悔やまれる昨年3月のオープン戦 新庄監督の期待に応えられず
苦い思い出も心にある。新庄監督が就任した22年のオープン戦。3月16日、西武戦の先発に抜てきされたが、1回3安打2四球5失点と乱れた。「せっかく監督がチャンスをくれたのに、あそこでつかめなかった自分がいた。もどかしさっていうか、そこは力のなさ。本番に弱いなって思います」と悔しさをかみ締めた。
恩人の巨人・中田からは「頑張らなあかんな」
「兄貴」と慕う元チームメートの中田(巨人)には電話で報告した。トライアウトに挑むことを伝えると「そこに向けて頑張らなあかんな」と励まされた。4年前からオフに合同で自主トレを行うなど、公私でサポートを受けた恩人だ。

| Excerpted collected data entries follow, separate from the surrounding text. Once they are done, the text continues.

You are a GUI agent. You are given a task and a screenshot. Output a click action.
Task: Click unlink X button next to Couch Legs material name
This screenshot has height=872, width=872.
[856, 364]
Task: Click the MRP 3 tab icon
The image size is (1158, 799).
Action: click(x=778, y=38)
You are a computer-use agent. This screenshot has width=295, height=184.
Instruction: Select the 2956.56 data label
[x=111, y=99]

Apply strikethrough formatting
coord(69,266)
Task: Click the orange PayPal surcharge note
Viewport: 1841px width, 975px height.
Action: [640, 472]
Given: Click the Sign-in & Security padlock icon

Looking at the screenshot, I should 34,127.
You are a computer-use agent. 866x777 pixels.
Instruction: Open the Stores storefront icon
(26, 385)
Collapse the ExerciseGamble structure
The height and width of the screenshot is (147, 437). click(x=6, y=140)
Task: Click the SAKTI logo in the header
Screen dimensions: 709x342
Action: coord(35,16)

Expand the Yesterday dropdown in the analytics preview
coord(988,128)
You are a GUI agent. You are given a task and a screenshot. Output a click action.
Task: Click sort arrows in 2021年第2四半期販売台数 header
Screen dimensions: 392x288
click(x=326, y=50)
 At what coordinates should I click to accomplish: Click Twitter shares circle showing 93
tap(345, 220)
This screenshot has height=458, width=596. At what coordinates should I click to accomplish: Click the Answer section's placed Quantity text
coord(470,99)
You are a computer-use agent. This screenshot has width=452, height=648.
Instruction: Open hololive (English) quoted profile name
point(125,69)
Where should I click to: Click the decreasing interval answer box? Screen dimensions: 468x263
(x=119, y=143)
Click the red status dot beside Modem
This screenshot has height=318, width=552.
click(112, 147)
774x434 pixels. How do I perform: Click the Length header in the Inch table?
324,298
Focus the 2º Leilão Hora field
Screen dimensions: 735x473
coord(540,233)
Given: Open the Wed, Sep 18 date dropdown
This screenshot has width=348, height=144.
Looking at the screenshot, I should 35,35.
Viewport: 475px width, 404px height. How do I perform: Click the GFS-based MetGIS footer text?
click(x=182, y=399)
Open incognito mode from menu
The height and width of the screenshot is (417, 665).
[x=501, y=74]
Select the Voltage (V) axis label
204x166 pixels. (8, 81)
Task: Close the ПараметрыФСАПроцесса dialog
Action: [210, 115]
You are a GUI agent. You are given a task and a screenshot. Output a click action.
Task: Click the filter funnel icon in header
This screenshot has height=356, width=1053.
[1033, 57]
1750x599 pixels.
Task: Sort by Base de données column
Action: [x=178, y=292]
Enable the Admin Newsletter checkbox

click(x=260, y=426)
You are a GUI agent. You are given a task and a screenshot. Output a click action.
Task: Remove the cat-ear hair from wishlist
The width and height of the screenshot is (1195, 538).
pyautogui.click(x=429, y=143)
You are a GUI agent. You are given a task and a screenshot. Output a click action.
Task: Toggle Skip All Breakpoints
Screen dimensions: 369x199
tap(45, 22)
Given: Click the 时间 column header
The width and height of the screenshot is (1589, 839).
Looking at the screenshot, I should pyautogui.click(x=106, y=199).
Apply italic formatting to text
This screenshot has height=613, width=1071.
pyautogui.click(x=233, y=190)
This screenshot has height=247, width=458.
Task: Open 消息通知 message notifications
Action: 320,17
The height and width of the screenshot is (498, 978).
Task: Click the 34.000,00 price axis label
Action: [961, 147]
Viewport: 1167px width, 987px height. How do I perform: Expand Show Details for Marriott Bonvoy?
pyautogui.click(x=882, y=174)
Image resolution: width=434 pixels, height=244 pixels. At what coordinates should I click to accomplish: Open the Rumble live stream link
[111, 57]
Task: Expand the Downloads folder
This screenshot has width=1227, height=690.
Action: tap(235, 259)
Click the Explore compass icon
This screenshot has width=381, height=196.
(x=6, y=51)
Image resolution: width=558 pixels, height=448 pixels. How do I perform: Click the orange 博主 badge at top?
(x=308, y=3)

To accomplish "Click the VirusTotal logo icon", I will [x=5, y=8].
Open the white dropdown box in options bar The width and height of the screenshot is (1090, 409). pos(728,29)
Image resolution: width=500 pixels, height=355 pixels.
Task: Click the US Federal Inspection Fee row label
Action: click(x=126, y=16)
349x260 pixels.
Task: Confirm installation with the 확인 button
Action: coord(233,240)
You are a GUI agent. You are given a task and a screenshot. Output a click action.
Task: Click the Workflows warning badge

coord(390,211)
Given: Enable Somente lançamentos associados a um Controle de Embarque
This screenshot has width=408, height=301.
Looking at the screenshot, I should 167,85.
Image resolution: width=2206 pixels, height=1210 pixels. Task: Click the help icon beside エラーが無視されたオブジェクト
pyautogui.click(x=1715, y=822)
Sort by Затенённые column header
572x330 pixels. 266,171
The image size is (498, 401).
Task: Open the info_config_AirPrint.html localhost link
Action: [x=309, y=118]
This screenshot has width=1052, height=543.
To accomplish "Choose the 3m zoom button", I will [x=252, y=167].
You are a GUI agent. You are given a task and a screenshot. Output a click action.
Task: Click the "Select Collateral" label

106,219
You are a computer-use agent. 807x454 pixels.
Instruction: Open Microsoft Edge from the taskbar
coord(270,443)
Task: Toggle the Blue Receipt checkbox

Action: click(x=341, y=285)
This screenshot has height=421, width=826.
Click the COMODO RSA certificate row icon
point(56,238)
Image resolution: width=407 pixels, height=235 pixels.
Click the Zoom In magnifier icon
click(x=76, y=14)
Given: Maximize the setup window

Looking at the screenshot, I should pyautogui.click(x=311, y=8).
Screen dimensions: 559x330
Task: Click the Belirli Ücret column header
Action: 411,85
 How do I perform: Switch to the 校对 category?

「僕の中では本当に、面倒見のいい兄ちゃんって感じなのかな。何かあったら相談していたし、なぜかあの人と会ったら力が湧いてくる。頑張ろうって思わせてくれるんです。球団が変わっても何かあるごとに『姫、ゴルフ行くか、飯行くか』って気にかけてくれて、僕にとってはかけがえのない存在です」と力を込めた。
胸にこみ上げる両親への感謝の念
チームメートやスタッフ、支えてくれた全ての人に感謝している。その中でも、両親への思いは特別に大きい。「高校、中学と、僕は結構、迷惑をかけた。それでも今まで、お母さんもお父さんも、よく支えてくれたなって思います。そこは電話で、ありがとうと伝えました」。トライアウトは、ありがとうの思いを形にする舞台でもある。恩返しの気持ちを胸に、全身全霊で右腕を振る。